After two-and-a-half years, Nyamai left his job and went into business for himself. He runs two companies: one teaches farmers to maximize crop production, and the other builds facilities to capture and store fresh rainwater, giving children and families in rural areas access to clean drinking water—often for the first time in their lives.
“It is evident that Drake University is well-connected with its community,” Nyamai said. “We have connected with industries, with organizations, that are making this program truly matter to us.”
Gina Nzengue is an advertising professional from Gabon, a French-speaking country in central Africa. She’s the founder of a non-governmental organization that provides education for young girls, and her dream is to establish the largest mass media outlet in Gabon’s history.

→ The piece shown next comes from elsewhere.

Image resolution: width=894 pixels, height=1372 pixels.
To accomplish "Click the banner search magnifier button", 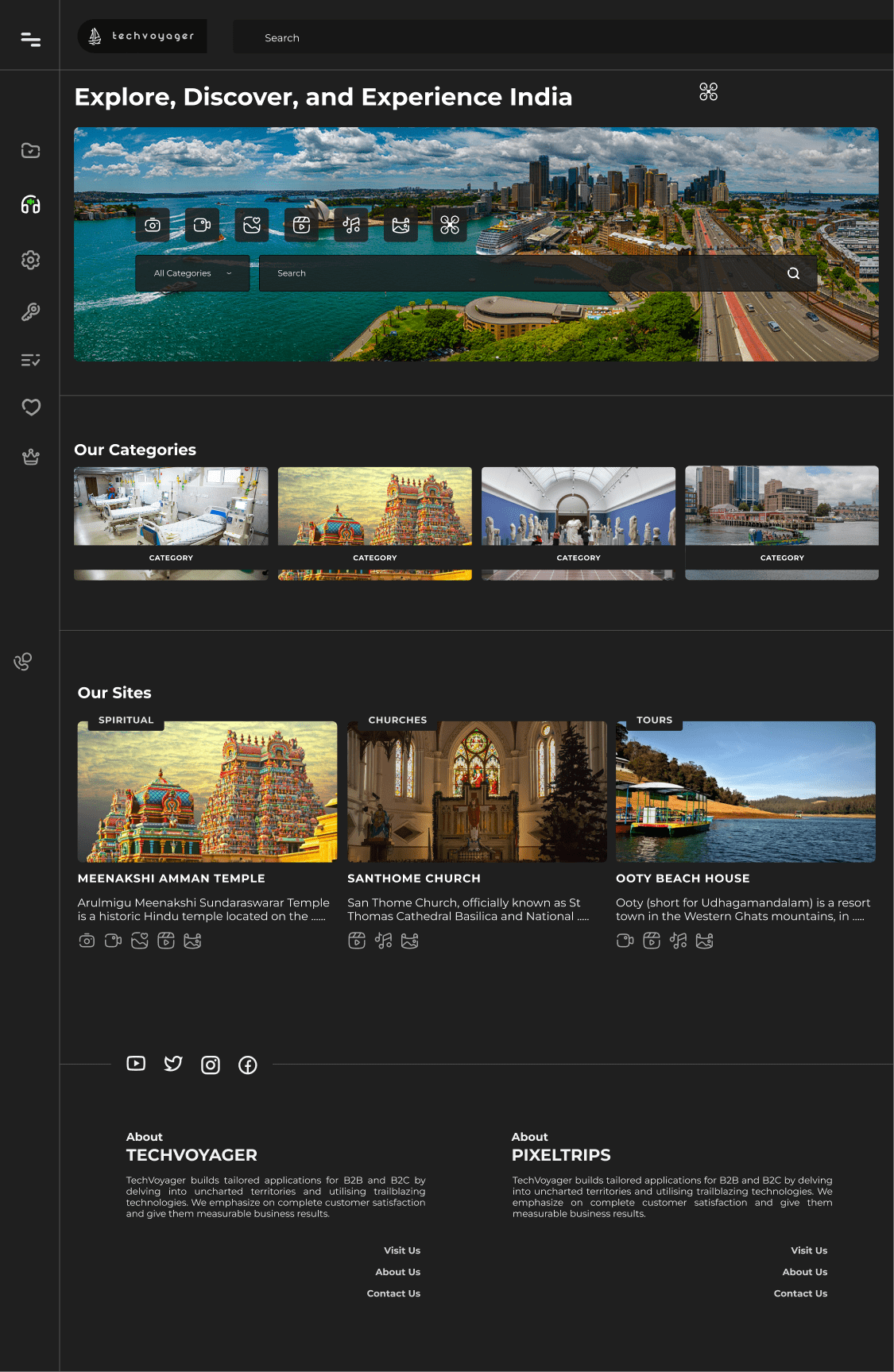I will [793, 273].
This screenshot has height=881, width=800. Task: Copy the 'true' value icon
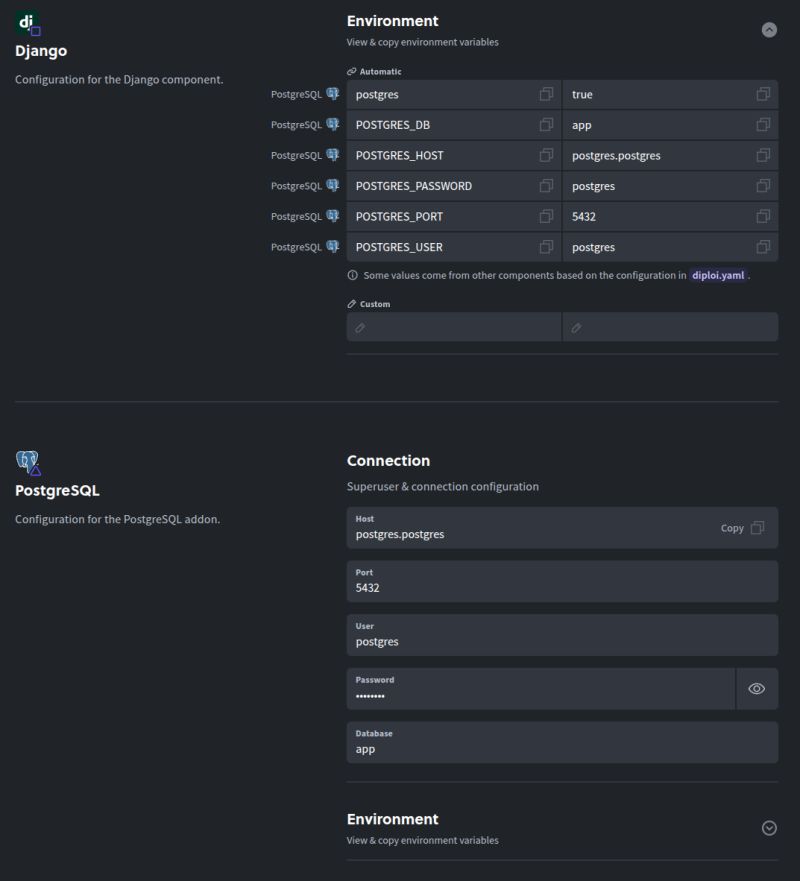763,94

While in Des Moines, she’s learning leadership and personal branding skills that will help lead her organization to the next level. She’s enjoyed everything about Des Moines, including the Fellows’ accommodations in Drake West Village; the new friends with whom she ate, laughed, and went dancing; and the guest lecturers, which included retired U.S. Senator Tom Harkin, Congressman David Young, and Drake alumna Darci Vetter, chief agricultural trade negotiator for the Office of the U.S. Trade Representative.
“Drake is just wonderful,” Nzengue said. “In Africa we know Harvard, Yale, that kind of thing. But when you come to Des Moines, you just discover that it’s a wonderful place to learn. I want to stay here—but I have lots of things to do in my country, and I have to go back.”